▶ **Passage provided**
The AWOL Vision LTV-3500 Pro produces a surprisingly bright 80” – 150” image that brings a movie theater experience into your house. This ultra short throw projector renders an immersive picture with Dolby Vision and other HDR formats.  

The UST includes an Amazon Fire TV Stick 4K Max, which includes Netflix and just about any other streaming app you would watch on a Smart TV. However, the best images I saw during testing came from my Blu-ray collection.

Why Choose an Ultra Short Throw Projector?

Ultra short-throw (UST) projectors are made for home theater fans who want big-screen entertainment, but have limited space. Unlike traditional long-throw projectors, you don’t need a significant distance between the screen and projector to get a large image.

If you dream of having a massive TV screen, the AWOL Vision LTV-3500 Pro should be on your shortlist. This latest flagship model supports Dolby Vision, HDR10, HDR10+ and HLG.

The AWOL Vision LTV-3500 Pro. (Photo credit: Jim Kimble / The Cord Cutting Report)

You will need both the square footage and budget for it, but in my four weeks of testing out a new LTV-3500 Pro unit, I came up with a number of scenarios why someone might want to consider the investment.

Anyone living in a loft or high-rise apartment with lots of wall space, who can’t get a 100” TV into their building, should consider the ease of moving a UST unit.

▶ **What you should do**
According to the projector review, which streaming device comes with the LTV-3500 Pro?

▶ **Data provided**
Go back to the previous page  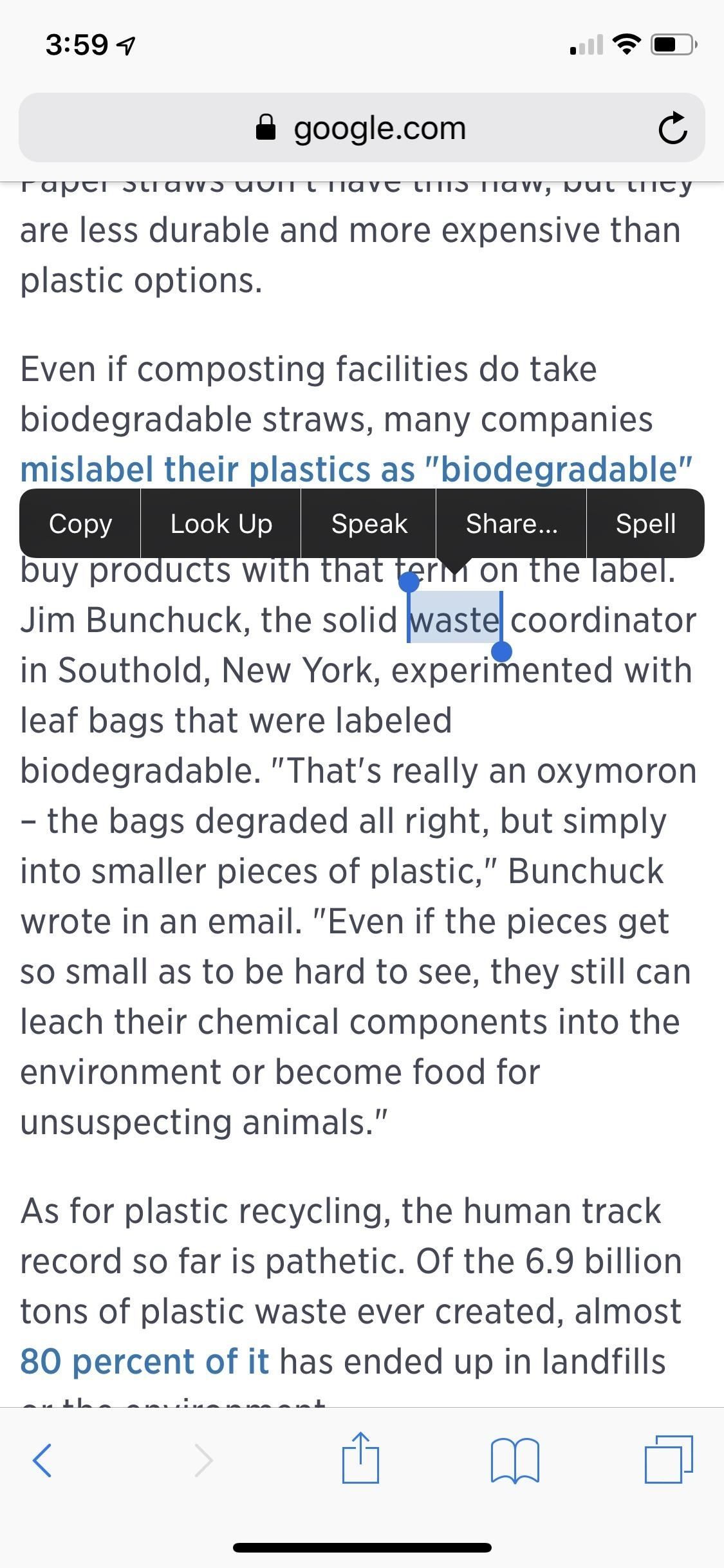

▶ **Exercise response**
An Amazon Fire TV Stick 4K Max.